Roberto Vannacci, un général italien et leader de l'ultradroite, est devenu une figure centrale de la politique italienne en fondant le parti populiste Futuro Nazionale. Le militaire, qui avait déjà provoqué la controverse avec son livre ultra-conservateur, a accéléré les rumeurs d'un éventuel avancés des élections législatives en Italie.
Cette semaine, Vannacci a publié sur ses réseaux sociaux une image provocatrice, avec une chapka soviétique à étoile rouge, un verre de vodka à la main et un message sarcastique adressé au Financial Times.

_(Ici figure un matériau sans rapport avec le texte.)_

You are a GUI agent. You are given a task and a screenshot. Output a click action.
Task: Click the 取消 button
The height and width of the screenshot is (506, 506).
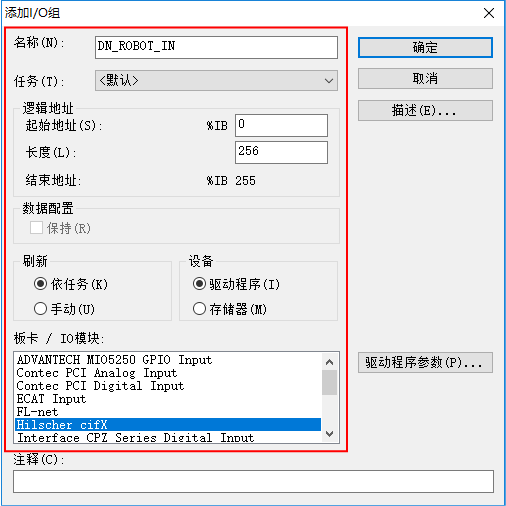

Le journal britannique a publié un article le qualifiant de « cheval de Troie de la Russie en Italie », ce qui a profondément irrité le général.
Dans sa publication, Vannacci a ironisé en anglais sur l'article, feignant d'écrire d'une « main tremblante » en découvrant qu'il serait un « candidat marionnette déployé par la Fédération de Russie » pour se plaindre du prix insoutenable de l'essence. La provocation visait à ridiculiser les accusations de proximité avec Moscou.
La posture pro-russe de Vannacci contraste avec la ligne du parti au pouvoir Frères d'Italie, dirigé par Giorgia Meloni, qui maintient une position alignée sur l'OTAN et l'Union européenne. Son ascension politique survient à un moment de spéculation croissante sur un éventuel avancés des élections en Italie.